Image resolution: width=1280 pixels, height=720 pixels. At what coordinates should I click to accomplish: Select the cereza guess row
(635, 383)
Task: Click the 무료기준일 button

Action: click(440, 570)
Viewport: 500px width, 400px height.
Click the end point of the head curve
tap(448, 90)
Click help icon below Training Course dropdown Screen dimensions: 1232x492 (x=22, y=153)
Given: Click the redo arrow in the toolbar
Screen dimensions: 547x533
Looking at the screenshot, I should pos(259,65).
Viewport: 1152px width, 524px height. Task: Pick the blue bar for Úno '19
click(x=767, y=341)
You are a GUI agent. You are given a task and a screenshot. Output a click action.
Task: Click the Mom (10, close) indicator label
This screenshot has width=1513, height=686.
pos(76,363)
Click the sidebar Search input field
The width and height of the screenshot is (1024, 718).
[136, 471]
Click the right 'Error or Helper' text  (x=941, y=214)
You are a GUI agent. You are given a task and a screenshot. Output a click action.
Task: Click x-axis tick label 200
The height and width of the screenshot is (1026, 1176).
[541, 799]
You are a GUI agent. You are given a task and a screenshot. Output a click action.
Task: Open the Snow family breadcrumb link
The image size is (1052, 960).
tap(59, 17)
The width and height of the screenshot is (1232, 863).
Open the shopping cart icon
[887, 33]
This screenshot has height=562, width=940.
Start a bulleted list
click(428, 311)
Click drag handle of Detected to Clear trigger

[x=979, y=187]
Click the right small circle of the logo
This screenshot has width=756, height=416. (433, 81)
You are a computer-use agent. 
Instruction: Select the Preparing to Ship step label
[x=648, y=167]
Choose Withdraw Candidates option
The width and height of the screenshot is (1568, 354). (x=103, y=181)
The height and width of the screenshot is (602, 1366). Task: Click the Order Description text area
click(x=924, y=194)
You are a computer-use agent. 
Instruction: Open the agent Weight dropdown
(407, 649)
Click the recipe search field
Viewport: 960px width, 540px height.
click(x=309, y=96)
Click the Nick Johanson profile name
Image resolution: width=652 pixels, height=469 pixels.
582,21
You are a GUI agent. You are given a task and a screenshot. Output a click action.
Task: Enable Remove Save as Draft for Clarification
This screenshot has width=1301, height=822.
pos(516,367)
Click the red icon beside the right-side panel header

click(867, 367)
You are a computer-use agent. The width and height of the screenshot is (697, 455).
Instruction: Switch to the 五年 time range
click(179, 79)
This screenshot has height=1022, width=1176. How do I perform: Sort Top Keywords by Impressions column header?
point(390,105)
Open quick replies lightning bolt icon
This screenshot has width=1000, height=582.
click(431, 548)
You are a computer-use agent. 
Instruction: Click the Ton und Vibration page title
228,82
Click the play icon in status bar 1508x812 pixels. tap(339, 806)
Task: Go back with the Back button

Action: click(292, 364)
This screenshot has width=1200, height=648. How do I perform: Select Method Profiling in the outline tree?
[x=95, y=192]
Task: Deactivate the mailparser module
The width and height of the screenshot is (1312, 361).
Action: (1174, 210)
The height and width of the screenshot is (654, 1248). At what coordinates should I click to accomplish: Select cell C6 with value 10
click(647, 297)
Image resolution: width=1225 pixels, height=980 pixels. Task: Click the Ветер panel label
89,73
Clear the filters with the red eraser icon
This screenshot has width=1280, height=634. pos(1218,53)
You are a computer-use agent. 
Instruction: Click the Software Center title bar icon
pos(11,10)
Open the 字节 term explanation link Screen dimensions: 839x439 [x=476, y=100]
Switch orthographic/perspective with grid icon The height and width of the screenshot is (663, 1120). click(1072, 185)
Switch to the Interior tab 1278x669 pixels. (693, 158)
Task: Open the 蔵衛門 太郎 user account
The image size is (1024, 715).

GOAL OF THE EXERCISE:
The response should be every record above restated exactly.

SOLUTION FOR THIS PROBLEM:
Image resolution: width=1280 pixels, height=720 pixels. At what coordinates should I click to accomplish: Select the cereza guess row
(635, 383)
Task: Click the 무료기준일 button

Action: click(440, 570)
Viewport: 500px width, 400px height.
Click the end point of the head curve
tap(448, 90)
Click help icon below Training Course dropdown Screen dimensions: 1232x492 (x=22, y=153)
Given: Click the redo arrow in the toolbar
Screen dimensions: 547x533
Looking at the screenshot, I should pos(259,65).
Viewport: 1152px width, 524px height. Task: Pick the blue bar for Úno '19
click(x=767, y=341)
You are a GUI agent. You are given a task and a screenshot. Output a click action.
Task: Click the Mom (10, close) indicator label
This screenshot has width=1513, height=686.
pos(76,363)
Click the sidebar Search input field
The width and height of the screenshot is (1024, 718).
[136, 471]
Click the right 'Error or Helper' text  (x=941, y=214)
You are a GUI agent. You are given a task and a screenshot. Output a click action.
Task: Click x-axis tick label 200
The height and width of the screenshot is (1026, 1176).
[541, 799]
You are a GUI agent. You are given a task and a screenshot. Output a click action.
Task: Open the Snow family breadcrumb link
The image size is (1052, 960).
tap(59, 17)
The width and height of the screenshot is (1232, 863).
Open the shopping cart icon
[887, 33]
This screenshot has height=562, width=940.
Start a bulleted list
click(428, 311)
Click drag handle of Detected to Clear trigger

[x=979, y=187]
Click the right small circle of the logo
This screenshot has width=756, height=416. (433, 81)
You are a computer-use agent. 
Instruction: Select the Preparing to Ship step label
[x=648, y=167]
Choose Withdraw Candidates option
The width and height of the screenshot is (1568, 354). (x=103, y=181)
The height and width of the screenshot is (602, 1366). Task: Click the Order Description text area
click(x=924, y=194)
You are a computer-use agent. 
Instruction: Open the agent Weight dropdown
(407, 649)
Click the recipe search field
Viewport: 960px width, 540px height.
click(x=309, y=96)
Click the Nick Johanson profile name
Image resolution: width=652 pixels, height=469 pixels.
582,21
You are a GUI agent. You are given a task and a screenshot. Output a click action.
Task: Enable Remove Save as Draft for Clarification
This screenshot has width=1301, height=822.
pos(516,367)
Click the red icon beside the right-side panel header

click(867, 367)
You are a computer-use agent. The width and height of the screenshot is (697, 455).
Instruction: Switch to the 五年 time range
click(179, 79)
This screenshot has height=1022, width=1176. How do I perform: Sort Top Keywords by Impressions column header?
point(390,105)
Open quick replies lightning bolt icon
This screenshot has width=1000, height=582.
click(431, 548)
You are a computer-use agent. 
Instruction: Click the Ton und Vibration page title
228,82
Click the play icon in status bar 1508x812 pixels. tap(339, 806)
Task: Go back with the Back button

Action: click(292, 364)
This screenshot has width=1200, height=648. How do I perform: Select Method Profiling in the outline tree?
[x=95, y=192]
Task: Deactivate the mailparser module
The width and height of the screenshot is (1312, 361).
Action: (1174, 210)
The height and width of the screenshot is (654, 1248). At what coordinates should I click to accomplish: Select cell C6 with value 10
click(647, 297)
Image resolution: width=1225 pixels, height=980 pixels. Task: Click the Ветер panel label
89,73
Clear the filters with the red eraser icon
This screenshot has width=1280, height=634. pos(1218,53)
You are a computer-use agent. 
Instruction: Click the Software Center title bar icon
pos(11,10)
Open the 字节 term explanation link Screen dimensions: 839x439 [x=476, y=100]
Switch orthographic/perspective with grid icon The height and width of the screenshot is (663, 1120). click(1072, 185)
Switch to the Interior tab 1278x669 pixels. (693, 158)
Task: Open the 蔵衛門 太郎 user account
The image size is (1024, 715).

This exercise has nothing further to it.